== READING PASSAGE ==
I used to think being a giver made me a good man.

November 18, 20252 min read

I used to think being a giver made me a good man.

I took pride in it.

I was the one people could count on, the one who showed up, helped, fixed, supported, carried. It made me feel valuable. Needed. Worthy.

But honestly, underneath that generosity was fear.

A deep, quiet fear that if I stopped giving, I’d stop being loved. That if I didn’t make people’s lives better, they’d leave. So I over-gave. I offered more than I had to give. I said yes when I wanted to say no. I made other people’s comfort my responsibility.

And because of that, I attracted takers.

Not bad women, but women who were comfortable receiving more than they gave. And then judged and critiqued how much and how I gave.

Women who unconsciously confirmed the story I was already living: that my worth came from what I provided. That I had to earn love through effort.

And truthfully, at first, it felt great. There’s a certain high that comes from being needed. I felt important, in control, even admired.

But over time, it drained me. I started to feel invisible. Resentful. Empty. Because giving from fear doesn’t create connection, it creates imbalance.

It took me a long time to learn the difference between clean giving and anxious giving.

Clean giving is when your heart is open. You give because it feels true, not because you’re afraid of what will happen if you don’t.

== YOUR INSTRUCTIONS ==
Copy the essay on giving, beginning at the words "I took pride" and stopping after "love through effort.", and swap "takers" for "users".

== PROVIDED RECORDS ==

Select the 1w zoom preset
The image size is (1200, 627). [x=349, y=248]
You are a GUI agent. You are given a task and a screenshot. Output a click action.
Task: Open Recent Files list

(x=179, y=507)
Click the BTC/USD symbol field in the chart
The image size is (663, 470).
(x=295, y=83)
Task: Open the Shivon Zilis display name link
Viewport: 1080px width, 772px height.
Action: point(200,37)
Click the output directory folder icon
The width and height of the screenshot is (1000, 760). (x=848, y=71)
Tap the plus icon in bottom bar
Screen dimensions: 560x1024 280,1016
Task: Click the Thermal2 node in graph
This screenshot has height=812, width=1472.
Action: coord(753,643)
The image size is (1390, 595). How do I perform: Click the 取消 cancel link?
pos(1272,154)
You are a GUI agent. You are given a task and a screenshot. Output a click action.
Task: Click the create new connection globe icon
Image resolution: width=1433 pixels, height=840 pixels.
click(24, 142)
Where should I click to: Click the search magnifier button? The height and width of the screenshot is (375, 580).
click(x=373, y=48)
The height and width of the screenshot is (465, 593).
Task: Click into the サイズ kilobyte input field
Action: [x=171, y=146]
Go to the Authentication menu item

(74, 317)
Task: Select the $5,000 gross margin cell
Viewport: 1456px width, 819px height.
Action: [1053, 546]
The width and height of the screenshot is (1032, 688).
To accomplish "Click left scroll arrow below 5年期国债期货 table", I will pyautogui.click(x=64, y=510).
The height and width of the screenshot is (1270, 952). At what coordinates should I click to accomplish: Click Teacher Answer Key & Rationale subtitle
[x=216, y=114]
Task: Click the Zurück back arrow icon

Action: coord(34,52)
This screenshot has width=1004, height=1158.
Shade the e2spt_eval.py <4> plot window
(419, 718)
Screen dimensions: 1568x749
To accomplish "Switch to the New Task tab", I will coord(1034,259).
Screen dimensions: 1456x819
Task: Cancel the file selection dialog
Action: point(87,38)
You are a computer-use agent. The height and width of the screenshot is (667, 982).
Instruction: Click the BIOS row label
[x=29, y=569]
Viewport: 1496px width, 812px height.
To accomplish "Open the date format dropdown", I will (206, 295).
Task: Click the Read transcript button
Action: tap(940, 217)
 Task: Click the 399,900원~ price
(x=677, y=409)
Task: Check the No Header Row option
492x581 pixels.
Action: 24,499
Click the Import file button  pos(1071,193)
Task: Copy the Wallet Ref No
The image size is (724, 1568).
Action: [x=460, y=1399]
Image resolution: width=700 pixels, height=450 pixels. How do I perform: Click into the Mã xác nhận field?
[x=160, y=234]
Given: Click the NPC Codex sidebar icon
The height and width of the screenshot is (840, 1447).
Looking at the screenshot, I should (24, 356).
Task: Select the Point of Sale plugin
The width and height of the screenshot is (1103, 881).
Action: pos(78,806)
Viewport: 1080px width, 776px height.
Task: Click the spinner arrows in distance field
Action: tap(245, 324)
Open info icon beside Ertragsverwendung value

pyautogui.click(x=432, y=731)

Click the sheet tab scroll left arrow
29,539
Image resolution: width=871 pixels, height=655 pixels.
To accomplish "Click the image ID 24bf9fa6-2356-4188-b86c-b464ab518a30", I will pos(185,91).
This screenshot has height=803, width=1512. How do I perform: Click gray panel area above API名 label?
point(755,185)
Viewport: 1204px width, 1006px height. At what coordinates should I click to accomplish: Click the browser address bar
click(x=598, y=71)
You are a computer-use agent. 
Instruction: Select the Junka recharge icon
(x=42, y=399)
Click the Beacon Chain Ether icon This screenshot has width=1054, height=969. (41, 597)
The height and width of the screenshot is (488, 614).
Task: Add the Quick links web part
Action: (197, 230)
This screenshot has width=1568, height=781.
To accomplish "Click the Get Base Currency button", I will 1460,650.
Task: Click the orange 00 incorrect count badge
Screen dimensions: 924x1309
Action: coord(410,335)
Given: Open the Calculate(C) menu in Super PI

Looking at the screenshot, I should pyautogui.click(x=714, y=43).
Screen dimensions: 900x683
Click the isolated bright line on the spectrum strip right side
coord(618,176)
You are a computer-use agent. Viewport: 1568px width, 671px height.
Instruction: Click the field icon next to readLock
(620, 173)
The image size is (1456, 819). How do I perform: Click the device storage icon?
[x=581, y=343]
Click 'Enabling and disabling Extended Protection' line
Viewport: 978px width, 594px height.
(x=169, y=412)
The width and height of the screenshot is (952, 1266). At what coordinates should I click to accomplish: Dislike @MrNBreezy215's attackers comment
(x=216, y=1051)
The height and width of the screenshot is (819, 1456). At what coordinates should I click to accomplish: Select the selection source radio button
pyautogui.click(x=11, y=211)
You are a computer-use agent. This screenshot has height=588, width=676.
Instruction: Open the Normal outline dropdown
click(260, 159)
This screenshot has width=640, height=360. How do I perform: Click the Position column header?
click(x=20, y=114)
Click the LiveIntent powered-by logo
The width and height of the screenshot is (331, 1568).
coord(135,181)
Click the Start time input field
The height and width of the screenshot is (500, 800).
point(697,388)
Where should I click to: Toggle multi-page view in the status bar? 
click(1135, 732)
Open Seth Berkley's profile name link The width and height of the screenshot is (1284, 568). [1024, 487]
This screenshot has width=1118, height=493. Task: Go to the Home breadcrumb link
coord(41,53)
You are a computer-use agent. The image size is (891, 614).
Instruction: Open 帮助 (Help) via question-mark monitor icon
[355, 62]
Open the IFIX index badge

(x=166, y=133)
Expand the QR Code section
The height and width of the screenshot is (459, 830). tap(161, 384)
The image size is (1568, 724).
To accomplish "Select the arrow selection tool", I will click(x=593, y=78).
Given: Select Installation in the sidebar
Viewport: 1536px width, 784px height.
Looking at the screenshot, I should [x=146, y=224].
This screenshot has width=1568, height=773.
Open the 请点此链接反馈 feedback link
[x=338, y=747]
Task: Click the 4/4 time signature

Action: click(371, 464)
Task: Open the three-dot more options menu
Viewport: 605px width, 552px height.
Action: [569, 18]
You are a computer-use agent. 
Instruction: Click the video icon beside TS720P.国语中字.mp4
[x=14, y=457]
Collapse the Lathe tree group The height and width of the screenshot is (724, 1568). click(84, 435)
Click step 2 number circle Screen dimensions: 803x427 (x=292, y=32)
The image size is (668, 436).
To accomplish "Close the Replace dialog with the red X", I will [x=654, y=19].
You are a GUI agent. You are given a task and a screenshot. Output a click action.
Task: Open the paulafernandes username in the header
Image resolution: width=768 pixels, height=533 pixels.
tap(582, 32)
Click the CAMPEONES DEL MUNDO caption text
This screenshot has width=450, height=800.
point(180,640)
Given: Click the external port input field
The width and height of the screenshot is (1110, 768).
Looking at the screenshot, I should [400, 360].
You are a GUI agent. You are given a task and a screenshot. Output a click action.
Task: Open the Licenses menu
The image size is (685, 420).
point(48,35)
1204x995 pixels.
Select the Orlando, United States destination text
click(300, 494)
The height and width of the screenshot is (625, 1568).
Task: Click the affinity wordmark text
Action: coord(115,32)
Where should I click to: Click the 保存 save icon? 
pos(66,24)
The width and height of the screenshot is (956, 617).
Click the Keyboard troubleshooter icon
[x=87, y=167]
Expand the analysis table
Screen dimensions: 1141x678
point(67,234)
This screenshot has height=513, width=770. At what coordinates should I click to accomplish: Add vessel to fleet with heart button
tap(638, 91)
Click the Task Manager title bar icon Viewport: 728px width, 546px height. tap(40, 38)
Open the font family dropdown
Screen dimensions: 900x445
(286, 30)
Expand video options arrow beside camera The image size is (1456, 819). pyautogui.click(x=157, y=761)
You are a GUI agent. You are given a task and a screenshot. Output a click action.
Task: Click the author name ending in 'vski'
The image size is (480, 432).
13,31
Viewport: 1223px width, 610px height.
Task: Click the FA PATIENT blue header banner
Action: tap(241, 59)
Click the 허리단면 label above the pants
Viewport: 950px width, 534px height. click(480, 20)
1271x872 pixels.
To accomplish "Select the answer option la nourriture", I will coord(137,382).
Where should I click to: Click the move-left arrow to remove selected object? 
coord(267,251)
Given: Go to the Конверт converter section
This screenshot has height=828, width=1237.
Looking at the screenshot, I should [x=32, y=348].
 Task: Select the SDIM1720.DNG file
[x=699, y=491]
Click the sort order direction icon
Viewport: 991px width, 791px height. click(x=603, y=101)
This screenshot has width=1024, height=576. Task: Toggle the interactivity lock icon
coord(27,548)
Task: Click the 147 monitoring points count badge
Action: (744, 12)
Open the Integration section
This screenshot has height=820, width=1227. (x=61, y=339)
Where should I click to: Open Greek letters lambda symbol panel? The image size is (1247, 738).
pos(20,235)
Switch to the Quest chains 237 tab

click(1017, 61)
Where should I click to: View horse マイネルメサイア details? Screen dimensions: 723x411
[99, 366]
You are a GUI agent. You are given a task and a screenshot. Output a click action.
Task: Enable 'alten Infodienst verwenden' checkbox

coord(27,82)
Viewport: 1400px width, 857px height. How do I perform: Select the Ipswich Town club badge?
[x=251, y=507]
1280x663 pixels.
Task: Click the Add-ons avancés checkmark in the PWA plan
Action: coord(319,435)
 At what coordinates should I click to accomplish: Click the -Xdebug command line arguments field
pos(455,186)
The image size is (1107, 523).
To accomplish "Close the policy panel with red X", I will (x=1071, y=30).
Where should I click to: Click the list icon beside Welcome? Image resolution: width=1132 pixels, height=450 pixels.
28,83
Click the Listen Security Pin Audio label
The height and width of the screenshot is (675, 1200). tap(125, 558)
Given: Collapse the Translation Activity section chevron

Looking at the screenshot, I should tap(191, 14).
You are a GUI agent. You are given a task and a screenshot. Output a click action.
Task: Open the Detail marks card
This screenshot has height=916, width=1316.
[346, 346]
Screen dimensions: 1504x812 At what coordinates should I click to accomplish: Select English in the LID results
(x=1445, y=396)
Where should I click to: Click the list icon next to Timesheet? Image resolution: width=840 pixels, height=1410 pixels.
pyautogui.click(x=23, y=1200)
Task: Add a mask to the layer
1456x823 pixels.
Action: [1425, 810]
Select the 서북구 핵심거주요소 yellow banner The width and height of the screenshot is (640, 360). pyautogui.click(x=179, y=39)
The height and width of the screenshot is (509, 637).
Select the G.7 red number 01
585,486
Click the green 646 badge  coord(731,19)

== RESULT FOR THIS TASK ==
I took pride in it.

I was the one people could count on, the one who showed up, helped, fixed, supported, carried. It made me feel valuable. Needed. Worthy.

But honestly, underneath that generosity was fear.

A deep, quiet fear that if I stopped giving, I’d stop being loved. That if I didn’t make people’s lives better, they’d leave. So I over-gave. I offered more than I had to give. I said yes when I wanted to say no. I made other people’s comfort my responsibility.

And because of that, I attracted users.

Not bad women, but women who were comfortable receiving more than they gave. And then judged and critiqued how much and how I gave.

Women who unconsciously confirmed the story I was already living: that my worth came from what I provided. That I had to earn love through effort.